I would have told the 10 of them to take a gap year, grow up and re-apply in the Fall. No guarantees but a another chance so the admissions committee can consider how they spent that year.

I didn’t see this as the First Amendment freedom of speech issue that so many of you make it out to be. Each college has the right to place certain conditions on its admissions policy, and Harvard is simply exercising its right. It stated long before the rescinder: “As a reminder, Harvard College reserves the right to withdraw an offer of admission under various conditions including if an admitted student engages in behavior that brings into question his or her honesty, maturity, or moral character.” Sure sounds to me a behavioral issue that called into the question of moral character.

“The Tab was sent images from the thread by incoming freshmen. The memes, which include jokes about the Holocaust, pedophilia, suicide, racism, school shootings, and bestiality, were apparently among those linked to the rescinding.”

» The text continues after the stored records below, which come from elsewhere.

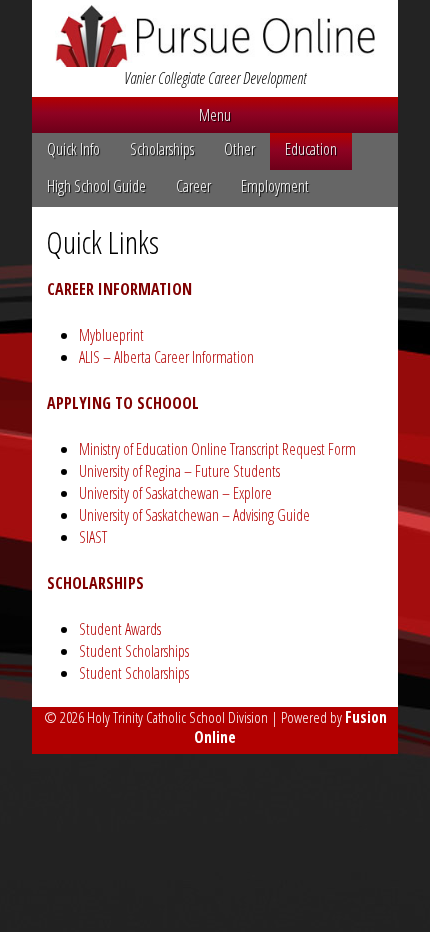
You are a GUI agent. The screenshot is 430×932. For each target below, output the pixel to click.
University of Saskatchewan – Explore (175, 493)
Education (311, 149)
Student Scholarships (134, 651)
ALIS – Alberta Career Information (166, 357)
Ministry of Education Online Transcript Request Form (217, 449)
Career (193, 186)
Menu (215, 115)
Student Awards (120, 629)
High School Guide (96, 186)
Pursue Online (215, 36)
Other (239, 149)
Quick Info (73, 149)
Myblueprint (111, 335)
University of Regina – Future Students (179, 471)
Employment (275, 186)
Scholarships (162, 149)
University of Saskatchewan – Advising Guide (194, 515)
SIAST (93, 537)
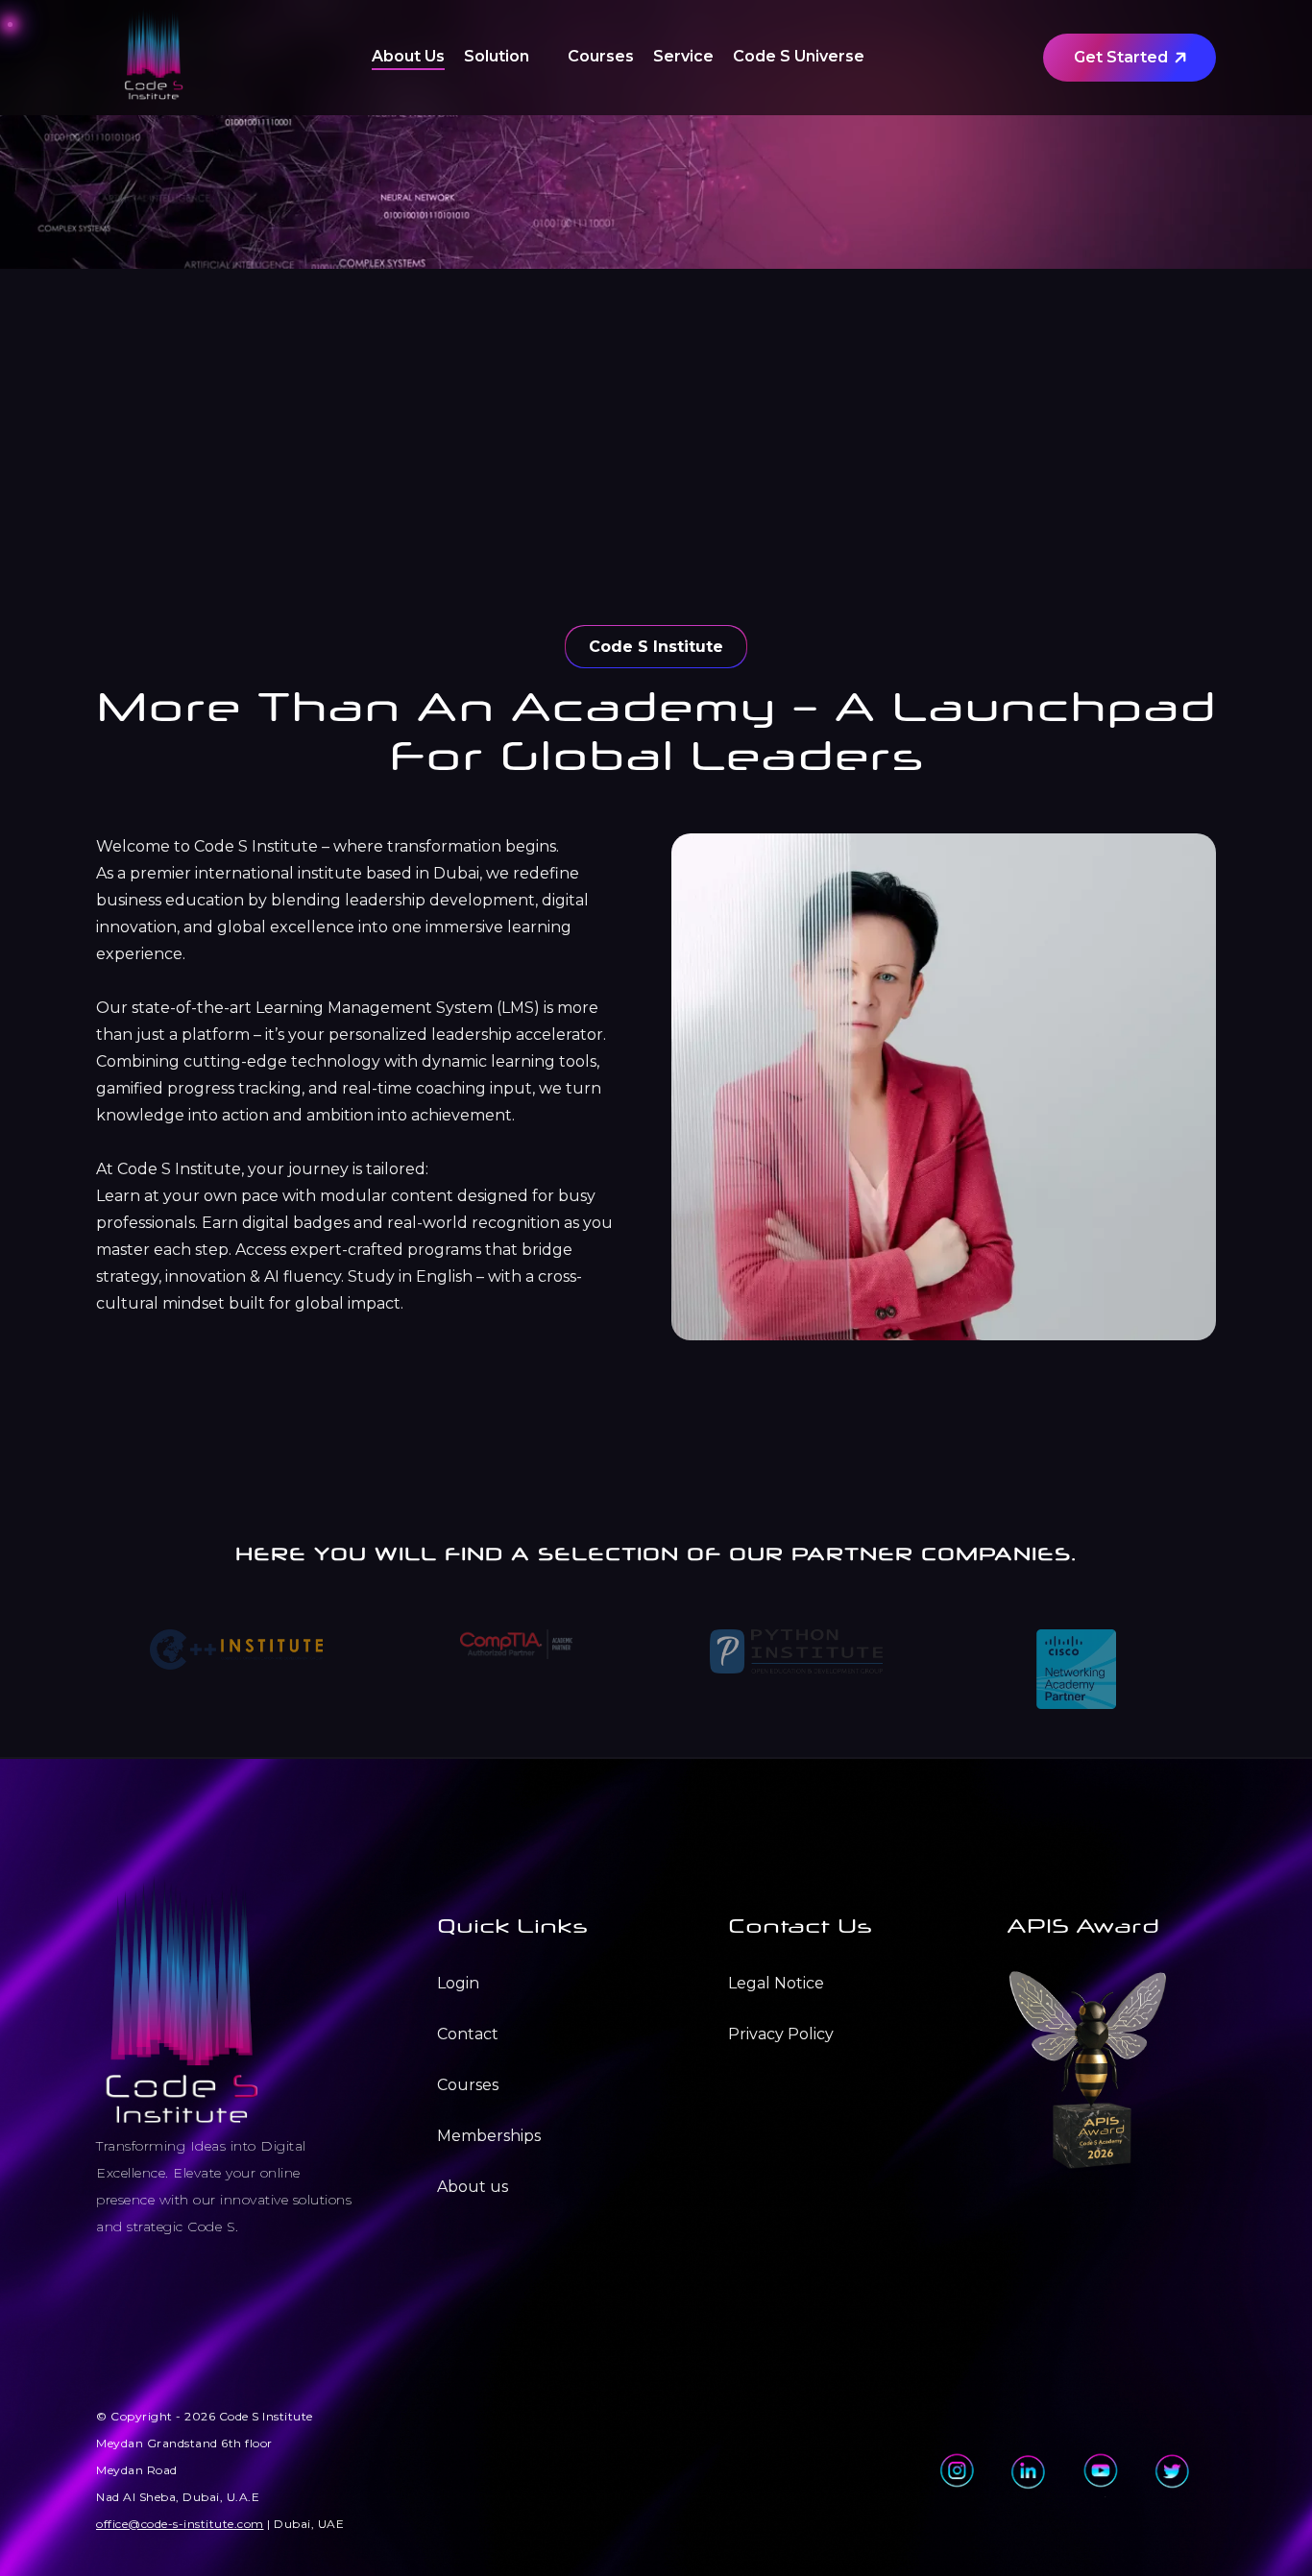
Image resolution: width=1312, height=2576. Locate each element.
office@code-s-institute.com (180, 2523)
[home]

I haven’t seen any memes linked to this story which depict suicide or school shootings. We really don’t know the full extent of the memes or the comments. I find any jokes about those subjects disturbing.

@MaterS If you look at one of the Tab’s articles, they have the actual images. There is a school shooting meme and a a suicide one. Google “the tab harvard rescinded” and it should be the first news article.

Why give second chances to students who don’t respect others? There are 1000’s of kids wanting a first chance at Harvard.

I am frankly shocked that anyone would think these students shouldn’t be rescinded. It’s a sad world we live in.